Go to the line below that contains "You are a computer-use". From there to the end of the records, reproduce each line exactly, except the pictures.

■ Source information:
= Beginning of Section =

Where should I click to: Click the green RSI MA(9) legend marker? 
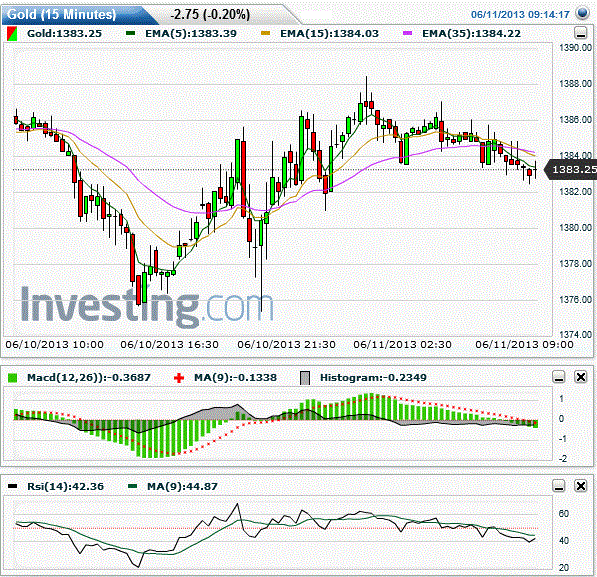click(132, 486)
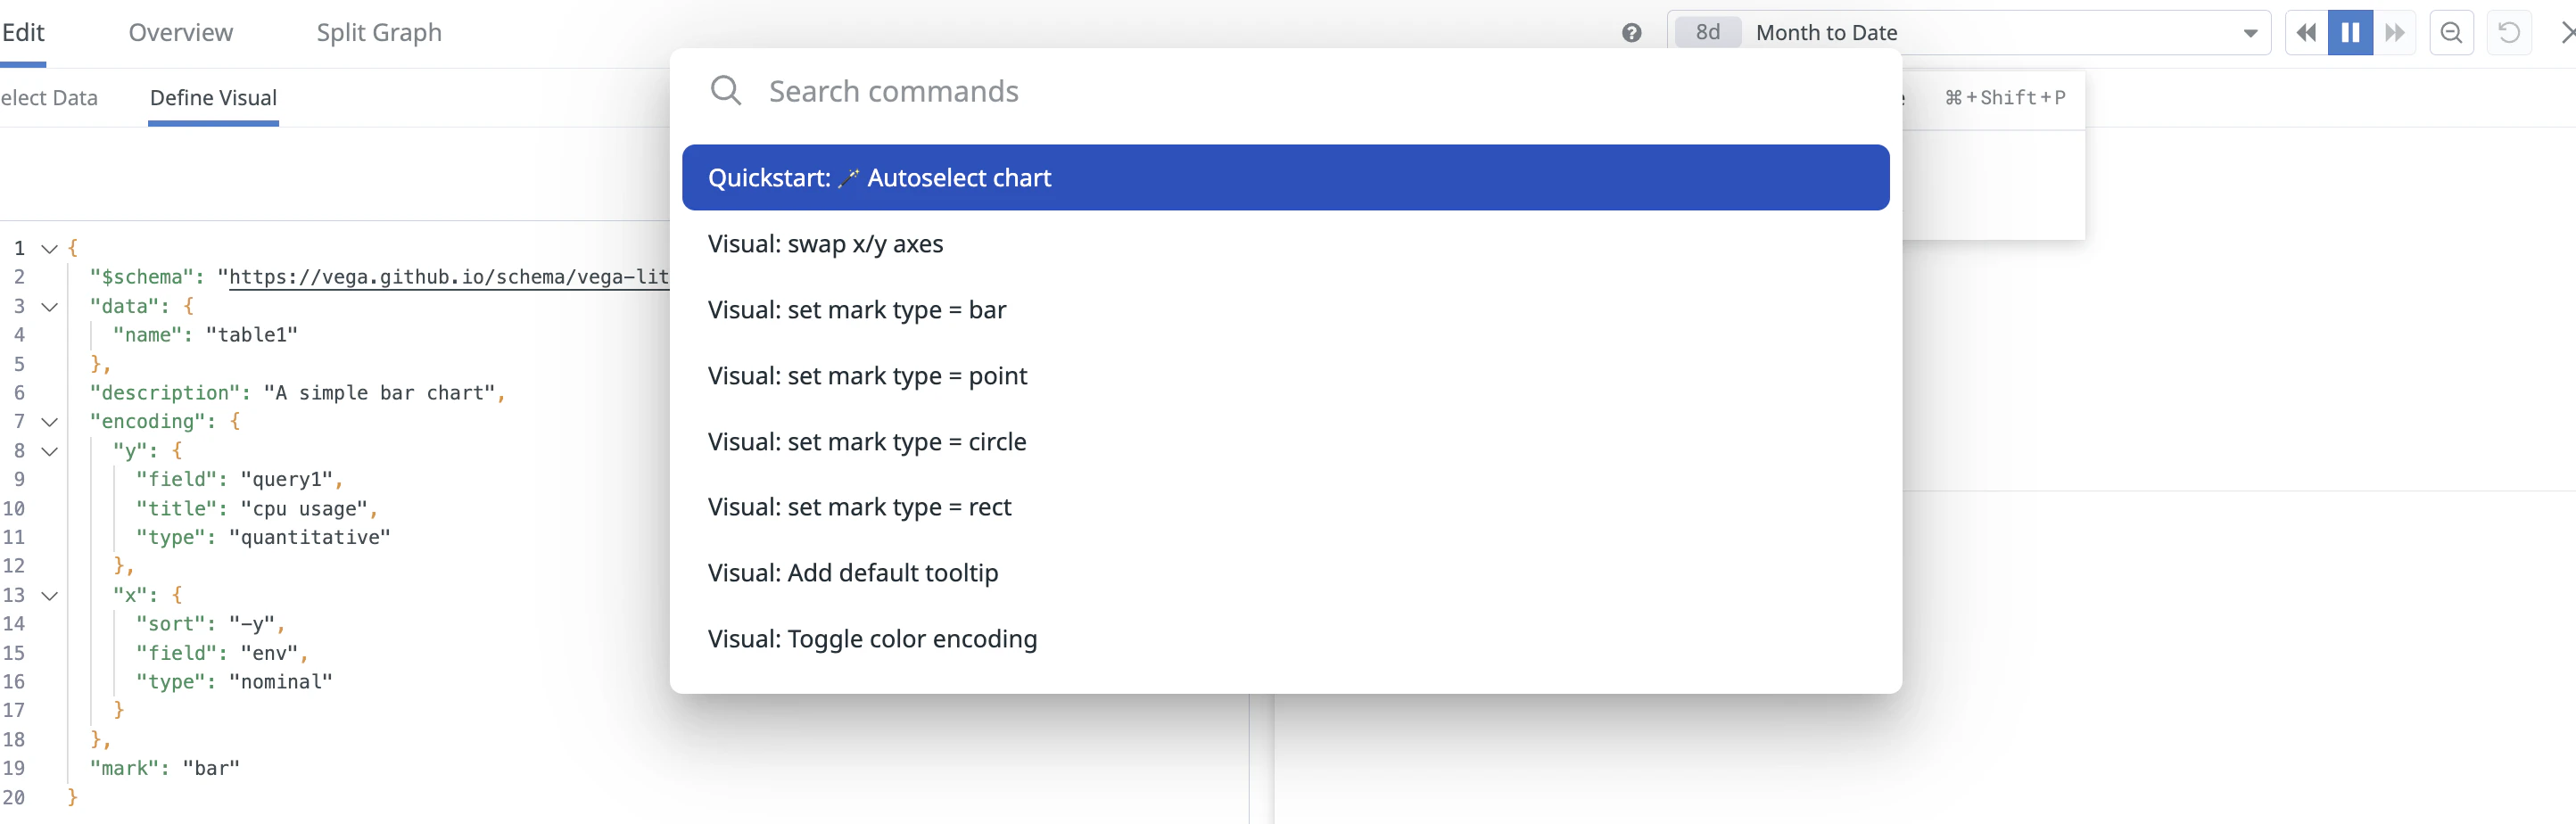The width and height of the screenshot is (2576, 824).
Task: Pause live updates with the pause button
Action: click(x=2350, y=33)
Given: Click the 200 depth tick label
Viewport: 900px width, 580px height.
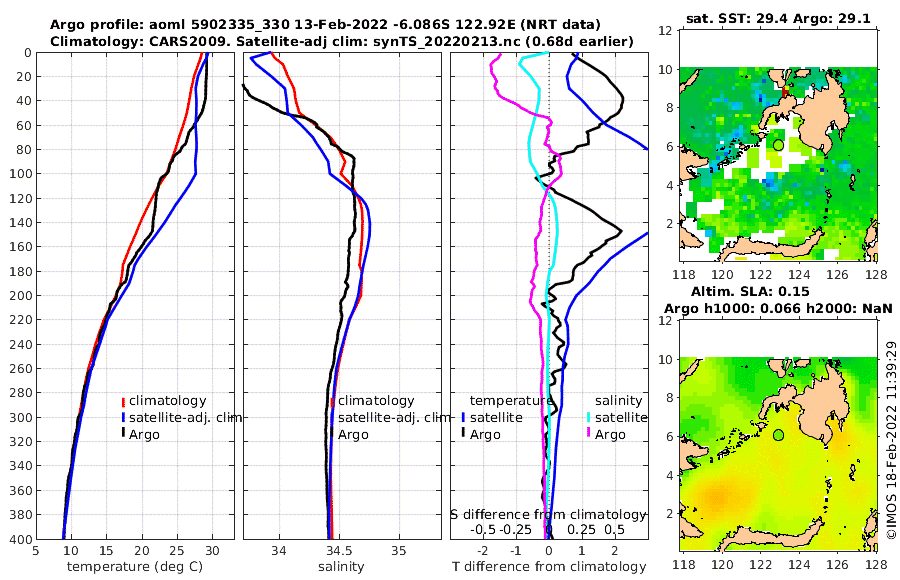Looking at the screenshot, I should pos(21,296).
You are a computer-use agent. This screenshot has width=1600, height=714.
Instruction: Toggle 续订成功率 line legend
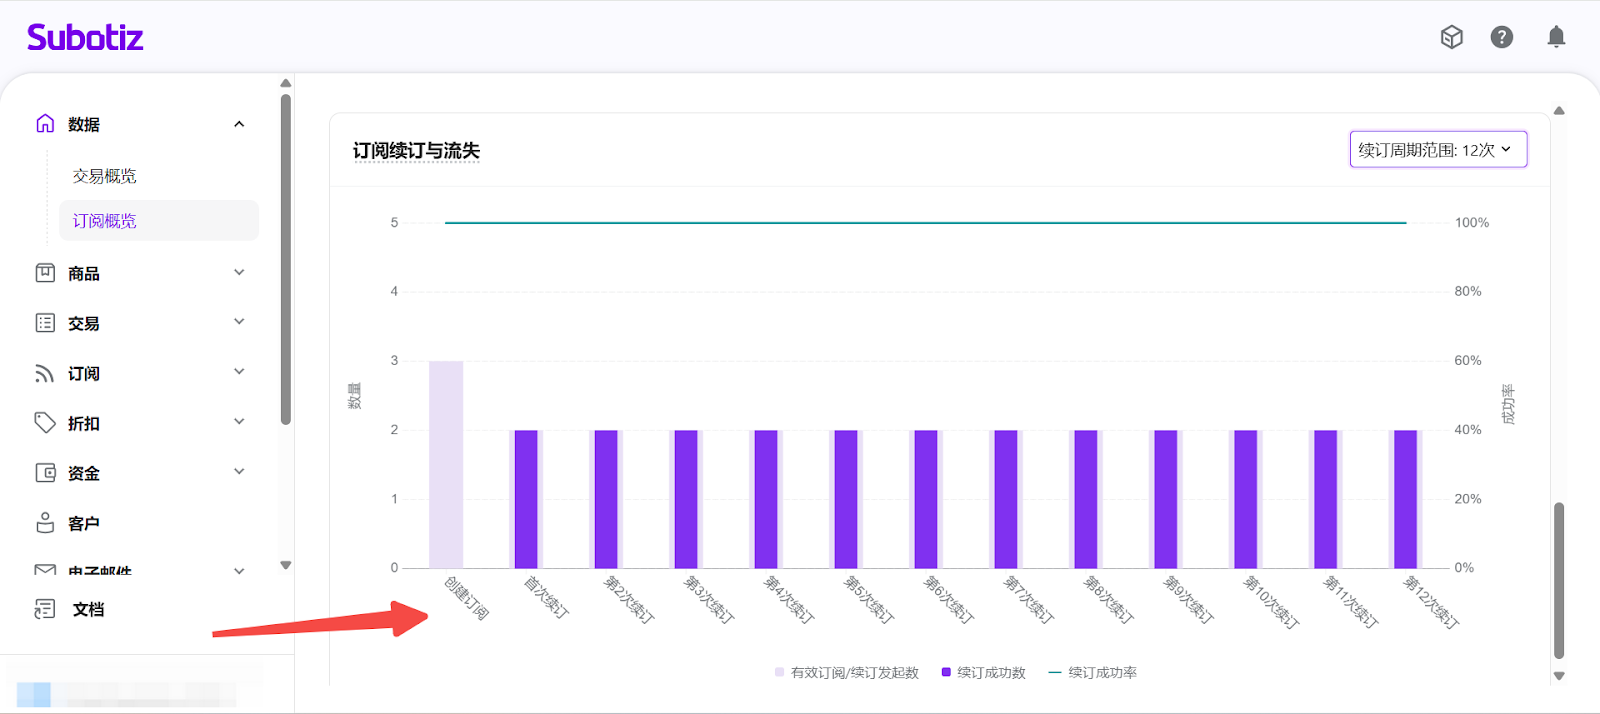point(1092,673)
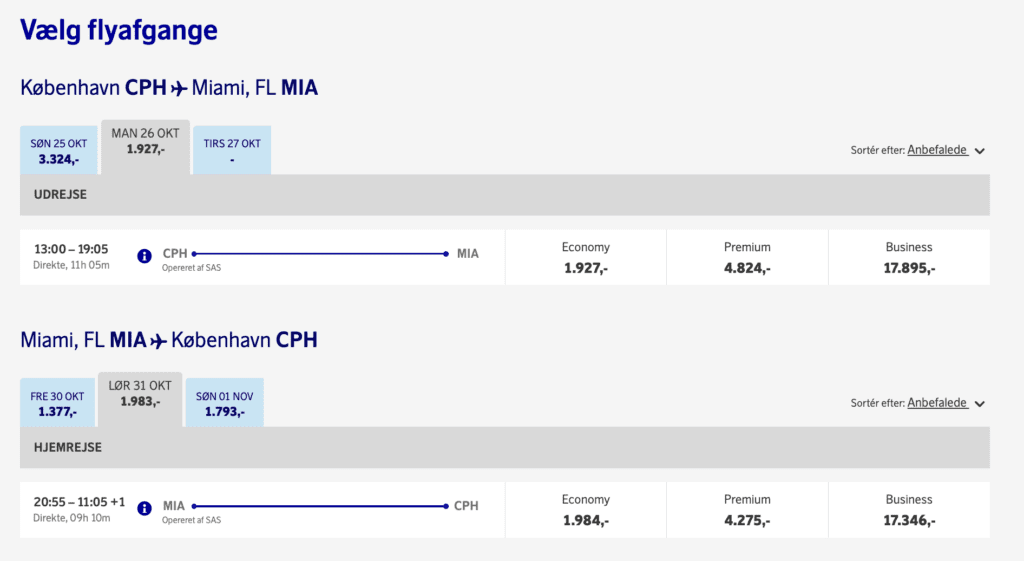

= End of Section =

■ Written answer:
You are a computer-use agent. This screenshot has width=1600, height=714.
Instruction: Toggle 续订成功率 line legend
point(1092,673)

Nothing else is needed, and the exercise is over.